The amount of clarity that the labels add to the response scale is the most important consideration in the decision to label scale points.  The approach to labeling should be the one that most clearly defines the response scale for respondents.  One might argue that labeling of all scale points might offer an advantage in this regard.  Several authors concede that it is probably more natural for a person to express his or her opinion using words (Fowler 1995; Krosnick and Fabrigar 1997).  However, there is inherent ambiguity in the verbal labels that are frequently used with response scales.  For example, people might have different interpretations of what it means to “somewhat favor” a public policy.  Conversely, one might argue that even though numbers might be more abstract for most respondents, they might also be more accurate.  For example, it has been noted that numbers in response scales at least convey the idea of equal intervals between points on a response scale (Krosnick and Fabrigar 1997).  However, respondents can also vary in how they interpret numbers.  Schwarz et al. (1991) present evidence that respondents interpret 10 point scales from -5 to +5 quite differently than 10 point scales ranging from 1 to 10.  They found that negative numbers imply the opposite of something, whereas the low end of a scale with all positive numbers merely implies the absence of something.

There are many other aspects of the research design that might influence the decision to label scale points.  For example, the length of the scale will determine the feasibility of labeling all points.  It will be much easier to create labels for 5 point scales than it will be for 11 point scales.  As Fowler (1995) writes, “it is difficult to think up adjectives for more than 5 or 6 points along most continua.”  The mode of the interview also influences whether or not all scale points can be labeled.  Generally, the use of telephone interviewing encourages shorter scales so that the respondent does not have to listen to a long list of response options before answering a question.  Furthermore, when longer scales are used in telephone surveys it is more common to label only the endpoints of the scale (Dillman, Smith, and Christian 2008).  Data collection methodologies that utilize visual modes of communication can more easily incorporate a full set of labels for response scales. 

There are particular challenges with using verbal labels in cross-cultural research.  Adequately translating fully labeled verbal scales into other languages is extremely difficult and can require considerable resources.  For this reason, some (e.g., Fowler 1995) have suggested that numeric scales might be easier to translate and thus better suited for cross-cultural surveys since the researcher would only need to translate anchors at the ends of a scale.  However, there is a dearth of evidence that numeric scales create more comparable survey data and cultural factors can also influence the interpretation of the numbers in a scale (Smith 2003). 

Several empirical studies (Krosnick and Fabrigar 1997; Alwin 2007; Saris and Gallhofer 2007) have examined the effect of fully labeling scales versus partial labeling of scales on the quality of the resulting data.  The general consensus from these studies is that fully labeled scales produce better data quality than partially labeled scales.  Krosnick and Fabrigar (1997) came to this conclusion based on a review of several studies that examined the reliability and validity of fully versus partially labeled scales.  Alwin (2007) compared the longitudinal reliability of 26 seven-point scales with only the endpoints labeled with 11 fully labeled seven-point scales from the National Election Studies.  This study found that the fully labeled scales had a reliability of .719, whereas the scales with only the endpoints labeled had a reliability of .506.  Saris and Gallhofer (2007) also concluded that labeling all points had a positive effect on reliability based on a meta-analysis of 1023 survey questions from 87 multi-trait multi-method experiments.

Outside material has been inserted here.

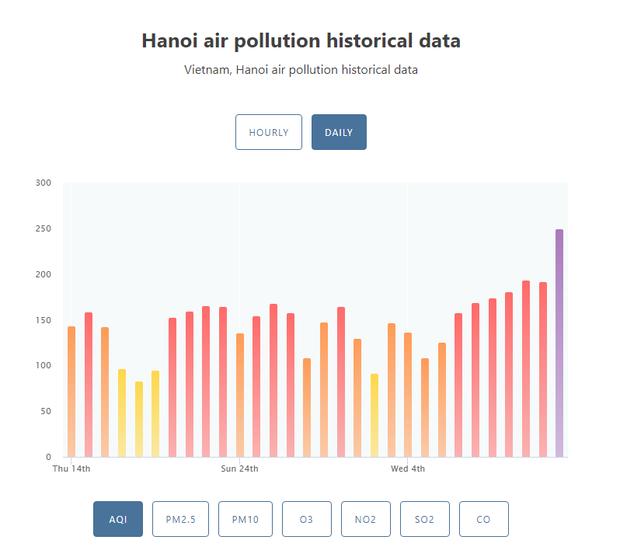The image size is (620, 547).
Task: Click the bar above Sun 24th
Action: click(x=240, y=395)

Labeling did not have a significant effect on validity according to their meta-analysis.

There are a couple of other reasons to believe that labeling might lead to better data quality.  First, improvements in both reliability and validity tend to be the greatest amongst respondents with lower levels of education (Krosnick and Fabrigar 1997).  This is a group that frequently encounters comprehension problems in surveys and question designers are often looking for design strategies to improve data quality among this group.   Second, fully labeling scales seem to reduce the effects of question features that are unrelated to the response task.  For example, a study by Tourangeau, Couper, and Conrad (2007) conducted experiments using Web surveys that varied the color of the shading on response scales and the use of labels.  They found that the effect of color on respondents answers – something designers would not intend – disappeared when the response scales were fully labeled.  Hence the literature reviewed in this article seems to suggest that fully labeling has a number of advantages over labeling only the endpoints.

The decision about which labels to use is just as important as the decision about whether or not to use the labels at all.  Saris and Gallhofer’s (2007) meta-analysis offers some guidelines for selecting labels.  Generally, symmetrical labels tend to yield higher reliability and validity.  Verbal labels that match the numbers on the scale lead to higher reliability.  For example, it might be better to have bipolar scales with negative labels matching negative numbers and positive labels matching positive numbers.  Finally, if one does decide to label only the endpoints, these labels should represent fixed reference points (e.g. completely dissatisfied – completely satisfied, instead of dissatisfied-satisfied) so that the end of the scale is well defined.

Even though there are some guidelines, it is always necessary to evaluate a question to determine the best labeling.  There are a number of question evaluation methods that might be useful for designing scale labels.  Qualitative techniques such as cognitive interviewing that make use of probing or thinkaloud methods will help to understand how respondents assign meaning to the labels on a response scale and whether that meaning matches the survey designer’s intended meaning.  Item response theory modeling approaches provide a useful quantitative tool to assess whether the pattern of responses matches the theoretical underpinnings of the response scale.  For example, one can assess whether the points on the scale are increasingly difficult to endorse as one expresses more extreme attitudes.  It is always good practice to use a combination of qualitative and quantitative methodologies such as these to design good survey questions.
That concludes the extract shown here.